Until Brittany steps forward and tugs Santana’s wrist, pulling their bodies together and wrapping long arms around Santana’s back. Her face gets shoved into Brittany’s collarbone and even though she can still smell burning cloth and smoke and gas she breathes in deeply against Brittany’s skin and suddenly feels steady again.
“It’s okay to be afraid,” Brittany mutters into her hair.
“I wasn’t afraid,” she lies, shaking her head, but bringing her hands up to grip Brittany’s shirt.
“Yeah you were,” Brittany says. “It’s okay. The fire was really just my secret evil plan to get you to buy a new place with me by burning down yours.”

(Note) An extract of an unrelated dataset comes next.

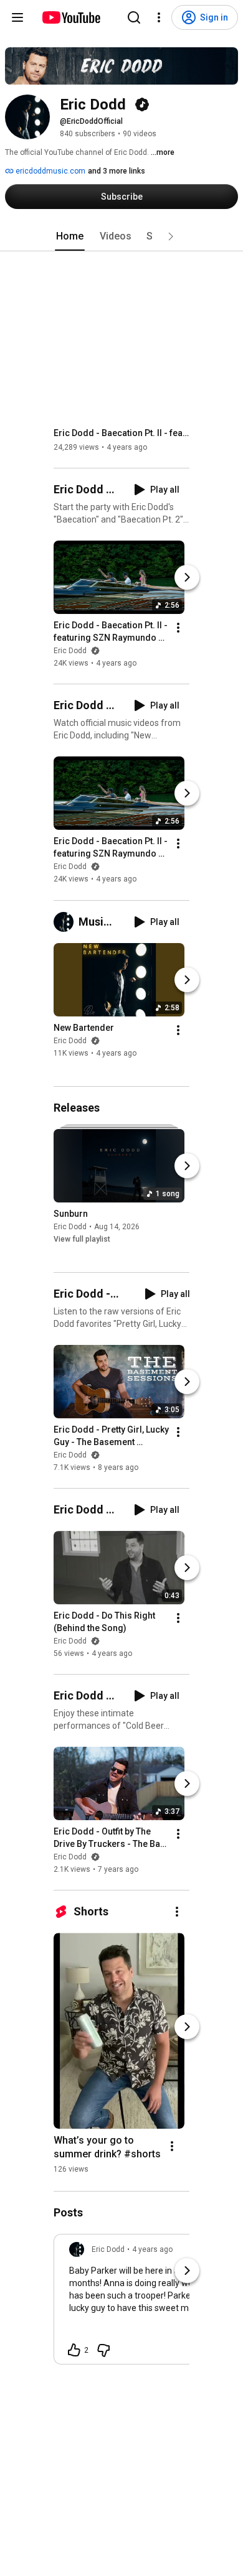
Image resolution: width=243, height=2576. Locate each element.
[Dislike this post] (103, 2350)
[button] (171, 236)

A laugh bubbles up and pours out of her and her chest lightens as Brittany starts laughing too, hot breath beating against the side of Santana’s head. She pulls back and looks at her girlfriend, bringing her hand up to wipe away a smudge of soot on Brittany’s cheek.
“Good plan,” she utters, blowing out a long breath.
Brittany bounces up a little bit on her toes and smiles. “I thought so.”
Santana sobers again and she stares at Brittany, her legs still a little shaky but the warm body against her own rejuvenating slowly but surely. “I love you,” she says.
“Yeah,” Brittany says, swiping a hand over Santana’s brow. “I can tell.”
She pulls their hips in together and pouts at her girlfriend. “Hey,” she whines, feeling the now-unfamiliar void of absent affection.
The laugh is low and deep and Santana feels it vibrate up through Brittany’s body. The blonde presses their lips together and grips her fingers in Santana’s hair before pulling back slightly.
“I love you too,” Brittany whispers, their breath mingling between them.
This is how it ends. In a ruined kitchen full of promise.